** EXERCISE AIM **
Show each line of the rows below that contains the word "should". Case counts.

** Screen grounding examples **
** BEGIN **
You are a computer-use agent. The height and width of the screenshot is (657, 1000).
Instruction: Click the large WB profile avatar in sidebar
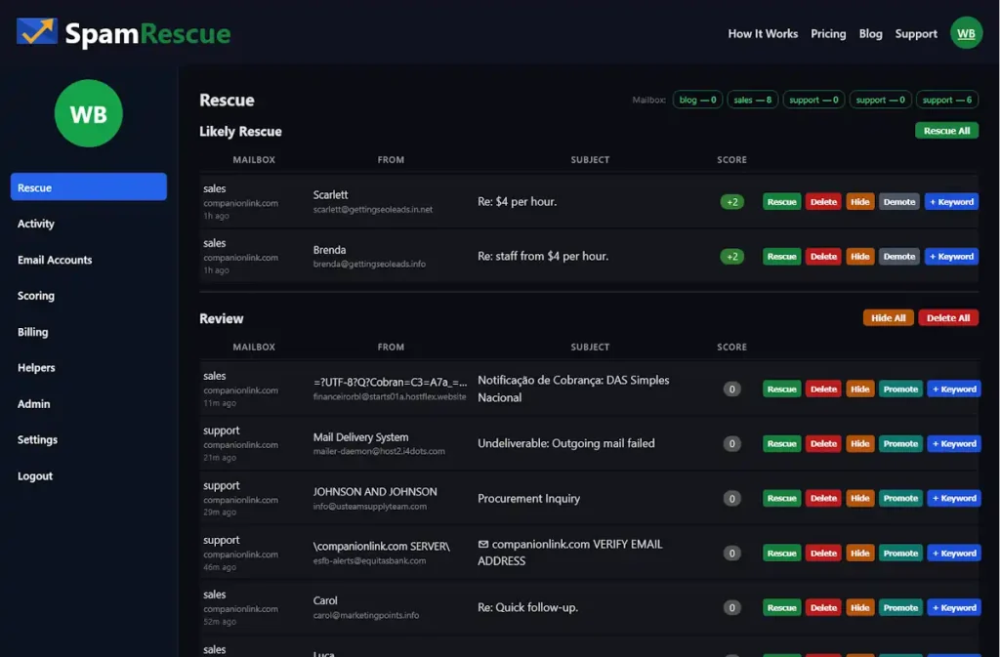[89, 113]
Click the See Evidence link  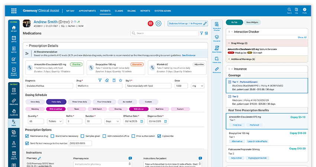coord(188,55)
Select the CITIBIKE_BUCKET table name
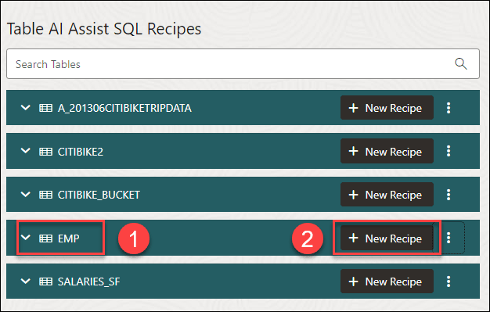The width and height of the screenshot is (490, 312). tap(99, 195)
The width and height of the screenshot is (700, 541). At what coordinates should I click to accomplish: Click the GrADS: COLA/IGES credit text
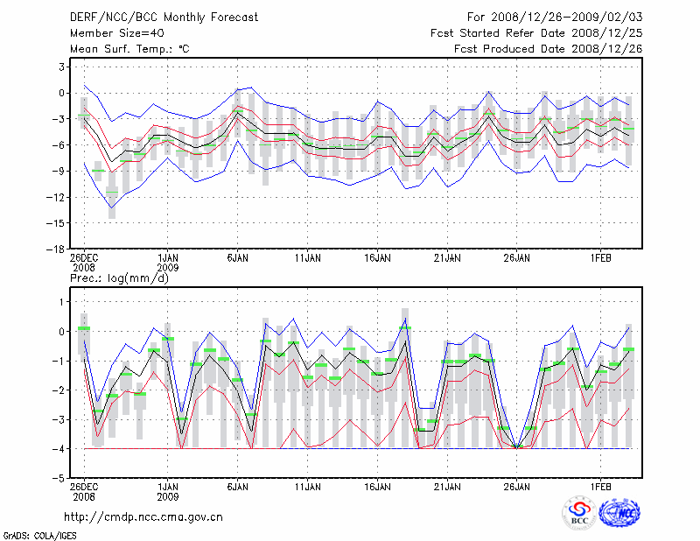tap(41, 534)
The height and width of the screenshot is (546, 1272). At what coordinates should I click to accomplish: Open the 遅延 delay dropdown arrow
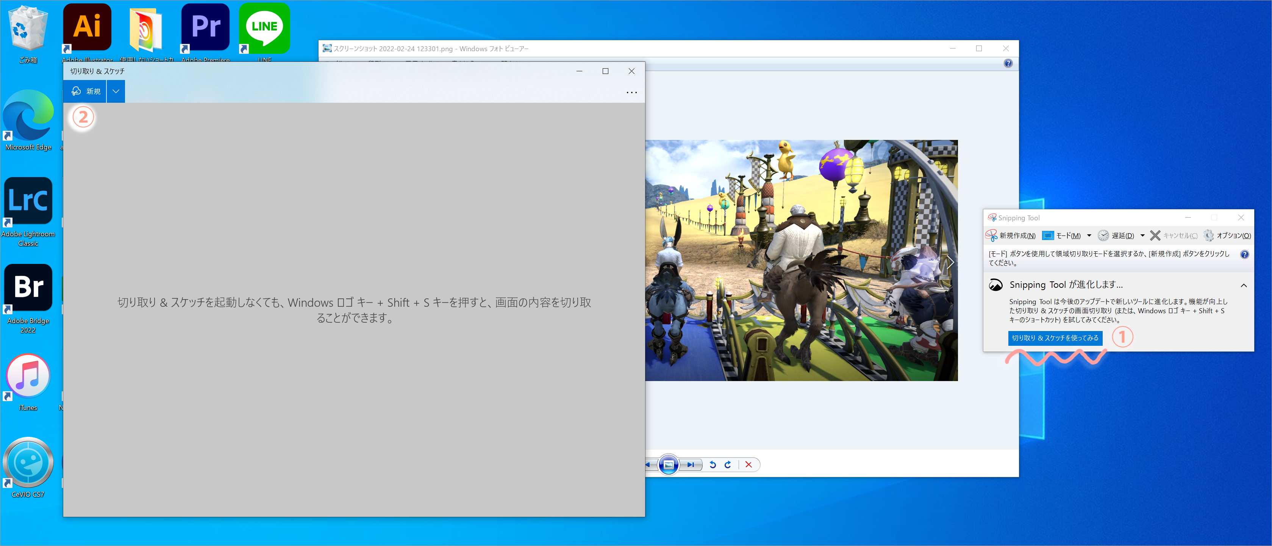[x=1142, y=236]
** END **
** WRITTEN ANSWER **
The width and height of the screenshot is (700, 541). At what coordinates should I click to accomplish: Click the GrADS: COLA/IGES credit text
The height and width of the screenshot is (546, 1272). At what coordinates should I click to accomplish: Open the 遅延 delay dropdown arrow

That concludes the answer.